7.6. Example 6: Attaching phage to PHB nonwoven fabric and inhibiting bacterial growth
[0131] In this example, nonwoven fabric was used. Phages were attached to the surface of the PHB nonwoven fabric and inhibition of bacterial growth.
[0132] FIGs. 3 A-3C show phage attached to PHB nonwoven fabric and was able to inhibit E. coli growth. As shown in FIG. 3 A, a 1 cm2 plasma-treated PHB nonwoven fabric square without phage attached to it and was applied to an agar plate with a lawn of Escherichia coli strain 11303. No growth inhibition of E. coli due to phage infection was measured.
[0133] FIG. 3B shows a 1 cm2 plasma-treated PHB nonwoven fabric square with E. coli myovirus T4 attached to it and was applied to an agar plate with a lawn of Escherichia coli strain 11303. There were clear halos extending from the PHB square. These halos were plaques - or lacunae - formed by phage infection of E. coli. The data demonstrate that phage were successfully attached to the plasma-treated PHB nonwoven fabric square.
[0134] FIG. 3C is a replicate of FIG. 3B showing repeatable phage attachment to plasma- treated PHB nonwoven fabric squares.
[0135] FIGs. 5A-5C show phage attached to PHB nonwoven fabric and was able to inhibit Staphylococcus aureus growth. As shown in FIG. 5 A, a 1 cm2 plasma-treated PHB nonwoven fabric square without phage attached to it and was applied to an agar plate with a
lawn of Staphylococcus aureus strain 100311. No growth inhibition of S. aureus due to phage infection was measured.
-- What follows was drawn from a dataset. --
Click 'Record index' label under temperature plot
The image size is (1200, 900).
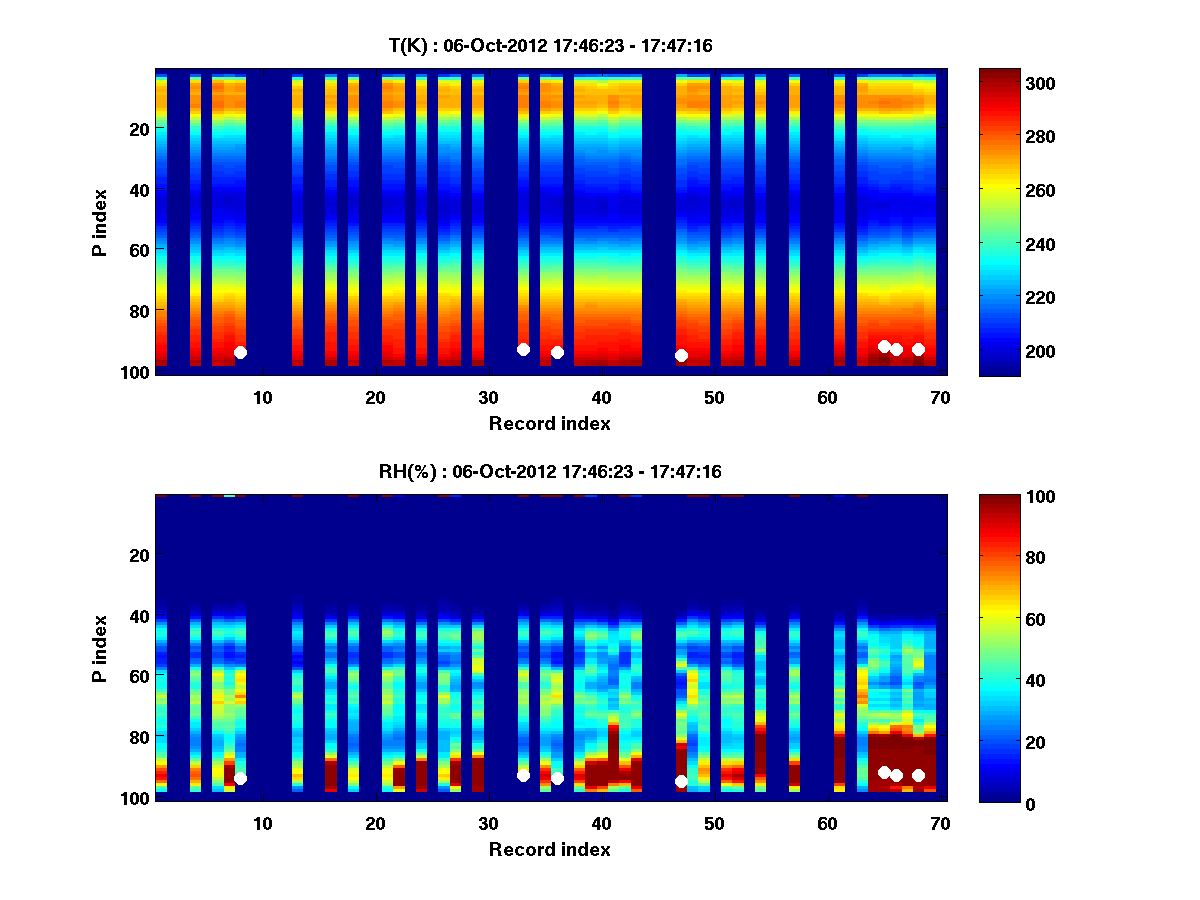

[0136] FIG. 5B shows a 1 cm2 plasma-treated PHB nonwoven fabric square with S. aureus podovirus Rosenblumvirus P00474 attached to it is applied to an agar plate with a lawn of Staphylococcus aureus strain 100311. There were clear halos extending from the PHB square. These halos were plaques - or lacunae - formed by phage infection of S. aureus. S. aureus podoviruses were successfully attached to the plasma-treated PHB nonwoven fabric square and inhibited S. aureus growth on a parallel solid plane such as an agar plate, in support of FIG. 1.
[0137] FIG. 5C is a replicate of B showing repeatable phage attachment to plasma-treated PHB nonwoven fabric squares.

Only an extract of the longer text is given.